Like any security problem, if there is enough money and experts and time available high resolution cameras can photograph every screen and watermarks can be removed pixel by pixel. But very few indeed would find it worth the tremendous effort when it would be cheaper to just buy a copy. And PDF secure watermarks have the power to reveal who the licensed user of the document is. So if they allow their access and authority to be misused they may well be held to account. And that is using a watermark as a deterrent, something the printed document world had not implemented.
And secure PDF watermarks continue to provide the traditional capabilities of identifying the Copyright owner and making it difficult to make a false document appear to be genuine (admitted that because PDF documents are encrypted it is difficult to obtain a copy that can be fed into an application and re-processed even without the watermarks).
Conclusions on invisible vs visible watermarks as a copyright deterrent
Locklizard have come to the conclusion that the point of making a secure document is to prevent unauthorized use of a ‘secret’ so what point would be served by hiding a secret inside a secret. The point of steganography is to hide secrets in public information, but securing documents is about keeping the information from being available to the public.
So although there are some interesting security capabilities we have identified that can be achieved by using steganography, they are not as useful when the DRM infrastructure is being used to prevent the information from being made public. So although invisible watermarks may be useful for establishing copyright for images that are made publically available, they are not much use for identifying users.
Locklizard take the approach that document watermarks that are clearly visible are more effective. We do not allow recipients to get control of protected documents so they cannot process the content in order to remove our watermarks, and screen grabbing captures the watermark just the same as the content, leaving the user with the problem of how to remove the watermark that is obvious. We allow publishers to forbid printing, avoiding the problems of scanning print out, with a back-stop that the print out can have obvious watermarks that have to be removed if the document is going to be re-distributed.
The range of visible watermarking options supported by Locklizard is significant. You can have both text and graphics watermarks running both on top of and underneath the content layer, and these may be as subtle as the publisher wishes to go since there are no limitations on the selection of graphics or fonts. All of the watermarking information is itself protected to prevent it from being tampered with or overridden. Using visible watermarks avoids the problems inherent in the use of steganography, is more effective, simpler to implement and more reliable.

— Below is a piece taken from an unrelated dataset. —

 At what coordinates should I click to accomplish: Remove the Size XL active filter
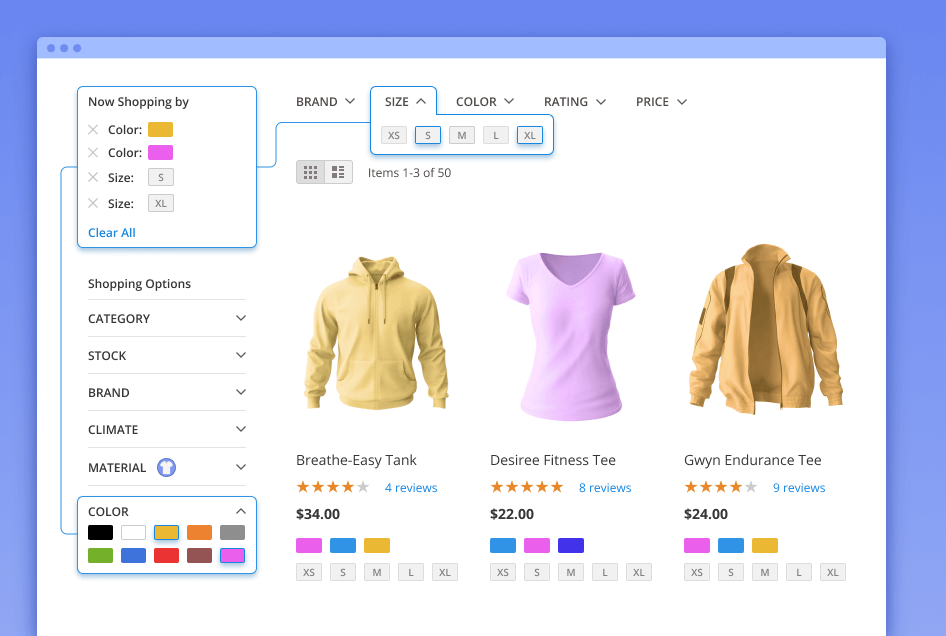[x=92, y=203]
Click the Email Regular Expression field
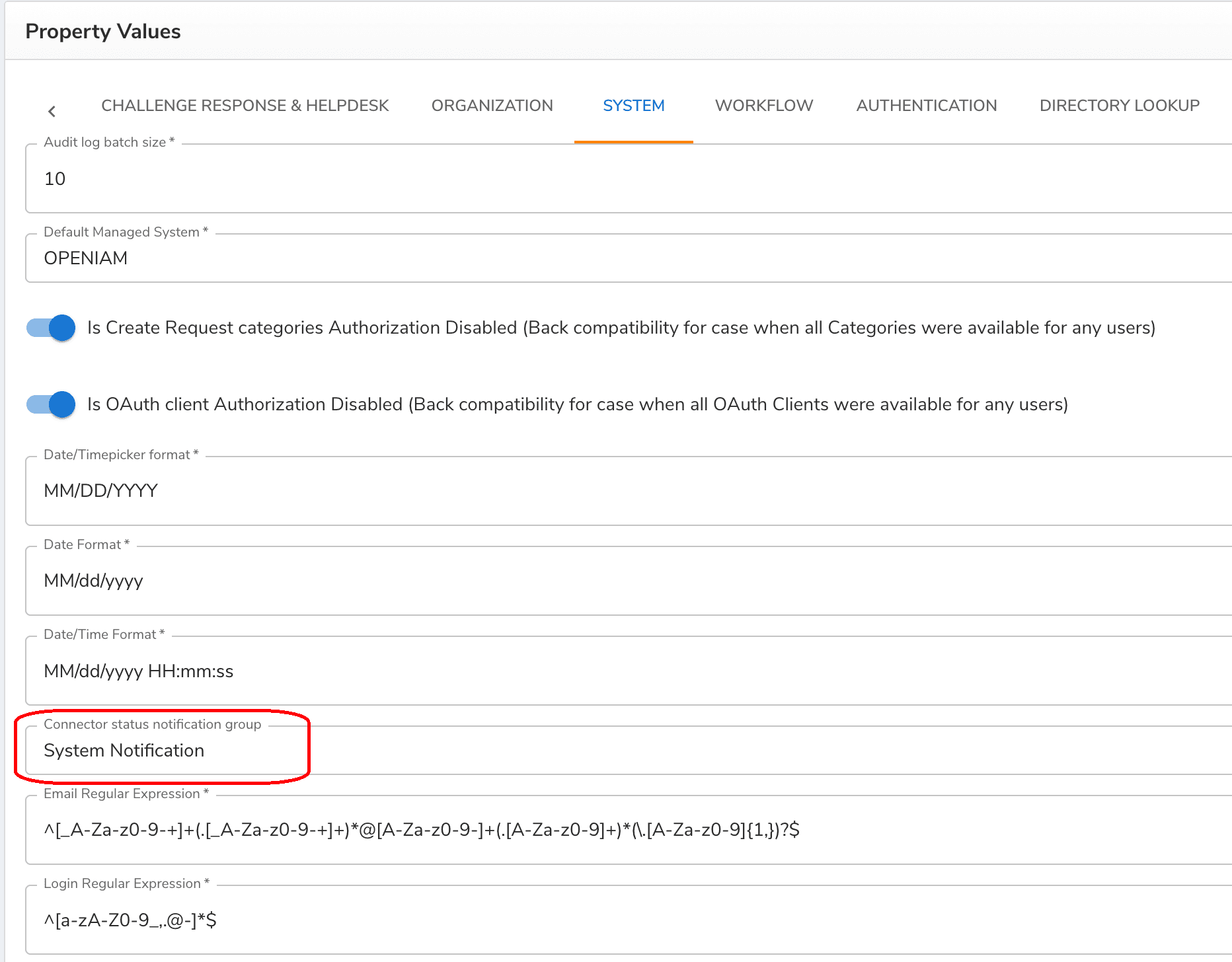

We understand the attractions of the invisible watermark concept and approach in presenting the idea that a watermark can be applied that does not detract from the quality of the image shown on screen. However, we have not been convinced as to the efficacy and effectiveness of the invisible watermark when compared with use of a fully controlled secure PDF DRM solution using visible watermarks that can even resist someone using a cell phone to make a copy of a document.